• **Stored records**:
§
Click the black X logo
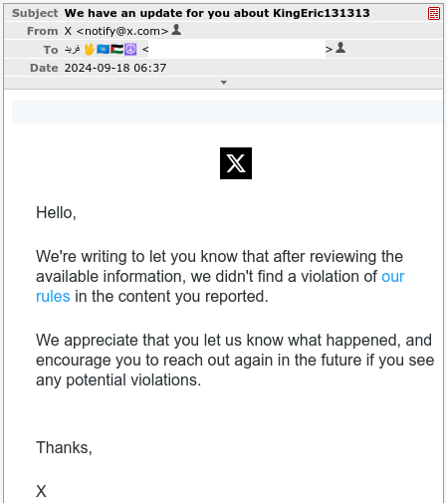This screenshot has height=503, width=447. pyautogui.click(x=236, y=163)
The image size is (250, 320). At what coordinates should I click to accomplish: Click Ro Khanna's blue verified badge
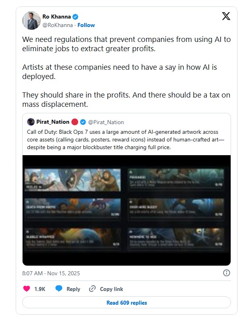[x=75, y=17]
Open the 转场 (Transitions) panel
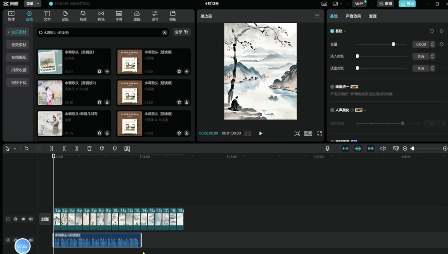The image size is (448, 254). (x=101, y=16)
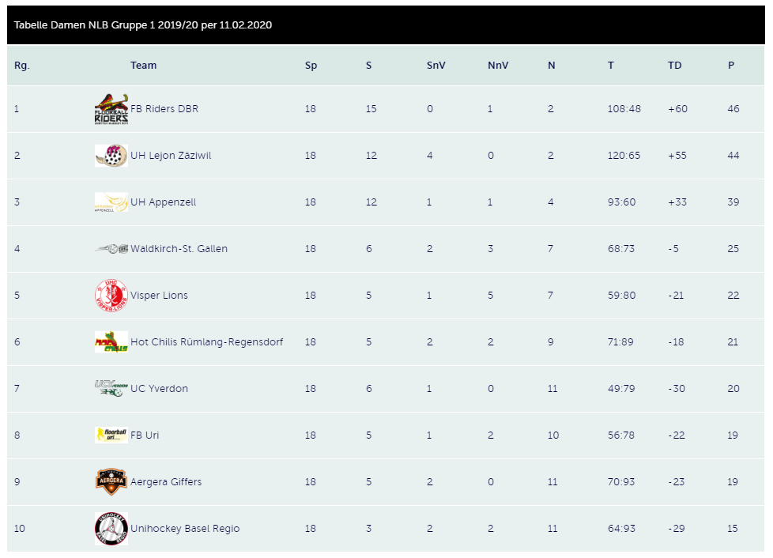773x558 pixels.
Task: Click the UC Yverdon team logo
Action: [111, 389]
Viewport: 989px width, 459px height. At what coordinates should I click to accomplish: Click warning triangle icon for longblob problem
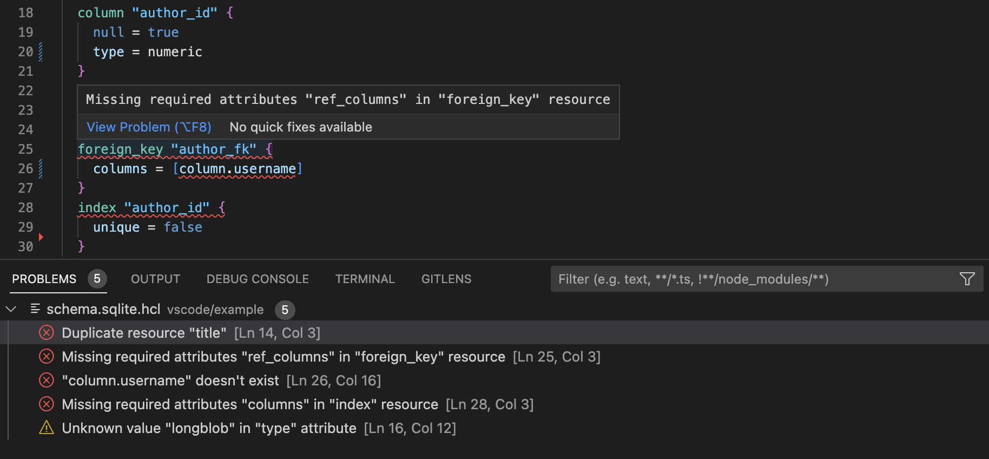pyautogui.click(x=47, y=428)
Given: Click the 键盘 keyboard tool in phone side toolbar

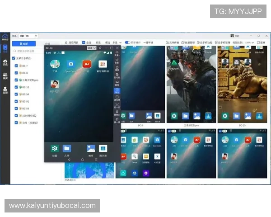Looking at the screenshot, I should coord(117,90).
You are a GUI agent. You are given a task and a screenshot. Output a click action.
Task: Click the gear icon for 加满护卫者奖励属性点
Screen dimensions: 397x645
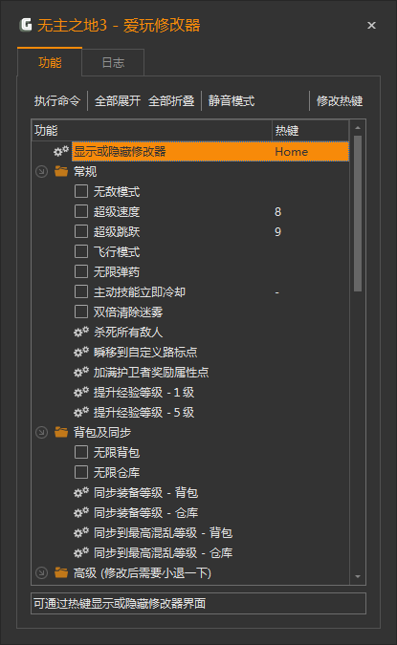81,373
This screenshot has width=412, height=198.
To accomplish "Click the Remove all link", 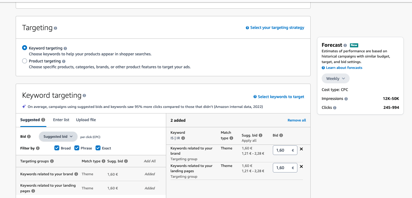I will click(x=297, y=120).
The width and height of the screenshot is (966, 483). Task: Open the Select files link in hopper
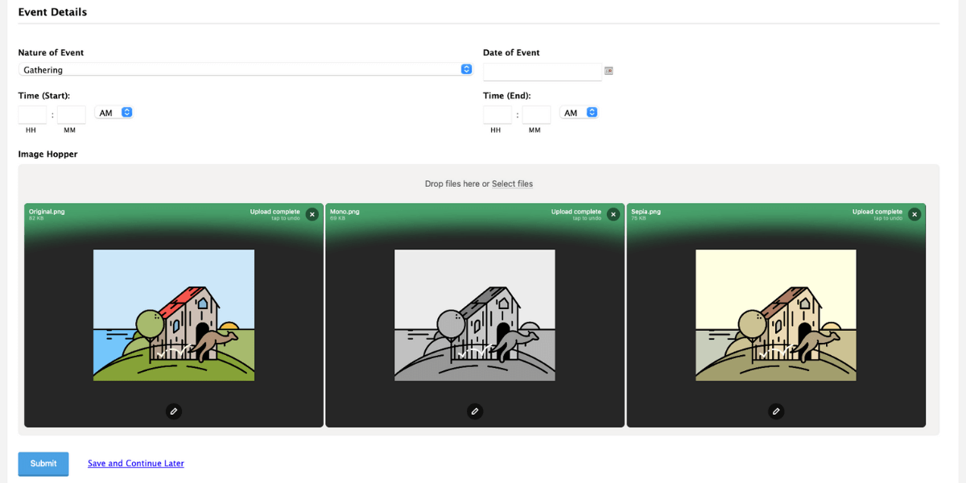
§
• **The problem**: Go to the line above holding "Given: Click the", then copy exactly each line down to and including the one holding "This screenshot has width=412, height=198.", leaving pictures out.

• **Written answer**:
Given: Click the 键盘 keyboard tool in phone side toolbar

Looking at the screenshot, I should coord(117,90).
You are a GUI agent. You are given a task and a screenshot. Output a click action.
Task: Click the gear icon for 加满护卫者奖励属性点
Screen dimensions: 397x645
81,373
This screenshot has width=412, height=198.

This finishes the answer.